MILESTONE 2. Design of the device hardware and in vitro evaluation: The functional hardware of the system. The aim in this task is to develop the hardware of the system. Specifically, Milestone 2 regards the completion of the microfluidic cartridge, the construction of the first stage of the hardware, and test initiation. A report has been completed and delivered to project partners. Bellow are described the main achievements.
Microfluidic cartridge. The first functional microfluidics cartridge (part of WP4) is described in the manuscript prepared for publication by Pasias etal:
- Pasias D., Passos A., G. Constantinides, L. Koytsokeras, Balabani S. and Kaliviotis E. (2020). Effects of erythrocyte aggregation, haematocrit and deformability in the flow characteristics of blood, flowing in a TiO2 coated microfluidic channel. In preparation for submission.
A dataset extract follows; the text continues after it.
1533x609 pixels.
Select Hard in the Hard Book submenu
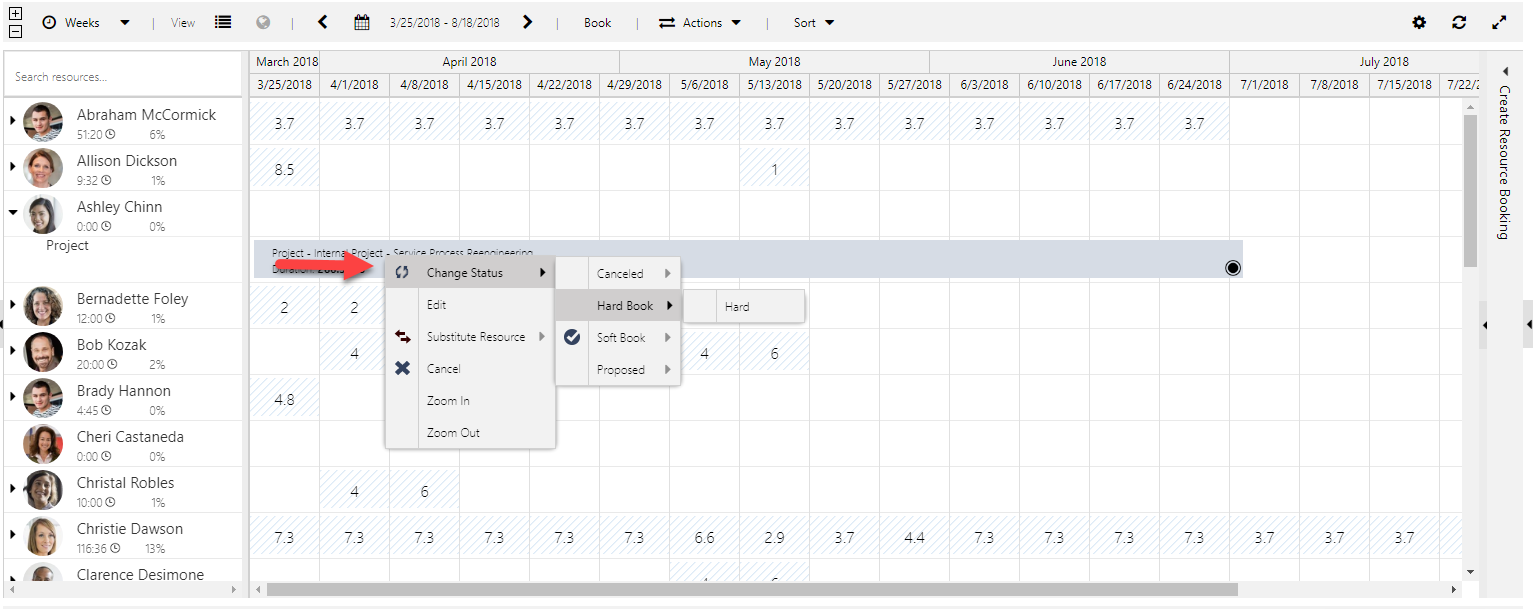[737, 307]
The chip consists of glass plates, enclosing a double-sided adhesive tape forming the fluidic channel in which the sample is placed. The glasses are treated with an appropriate protocol, which enhance the flow intensity. The channel is of a converging geometry, which also has a positive effect in the flow.
First stage of hardware. The first functional hardware set-up (part of WP4), has been tested for various aspects of its performance. It consists of a camera unit, a microprocessor and peripherals. The hardware collects data from the microfluidic chip, processes the results in the microprocessor and produces the results (measuring indices). The hardware was subsequently integrated in various versions of the first pre-industrial prototype. Figure 3 illustrates the independent functional device.
Test initiation. In vitro tests (part of the WP5) have been performed on treated and finger-prick blood samples. Results have been obtained from a series of tests. Preliminary results of blood inflammation and coagulation are promising. The time dependent behaviour of the relevant data are further analyzed to produce relevant indices. The methodology and the developed indices are explained in detail in the manuscript under revision:
- Marinos Louka and Efstathios Kaliviotis. Development of an optical method for whole blood coagulation evaluation in a drop of blood. Biosensors. Submitted January 2021 – Under revision.
Further tests were performed to assess the erythrocyte sedimentation rate of the tested samples. For the particular test the sedimentation of the cells is observed directly. Results were compared with a commercial instrument and show good agreement.
MILESTONE 3. Design of the software: The controlling application. The work involves managing of the captured data, the data processing in the appropriate operating systems (Android / IOS), the user interface, and the communication of the data.
MILESTONE 4. Clinical evaluation of the prototype hardware device: Clinical performance of the device. The aim in this task is the examination of the correlation between the inflammation/coagulation indices produced by the system, with those obtained by the conventional inflammatory markers n the clinical laboratory.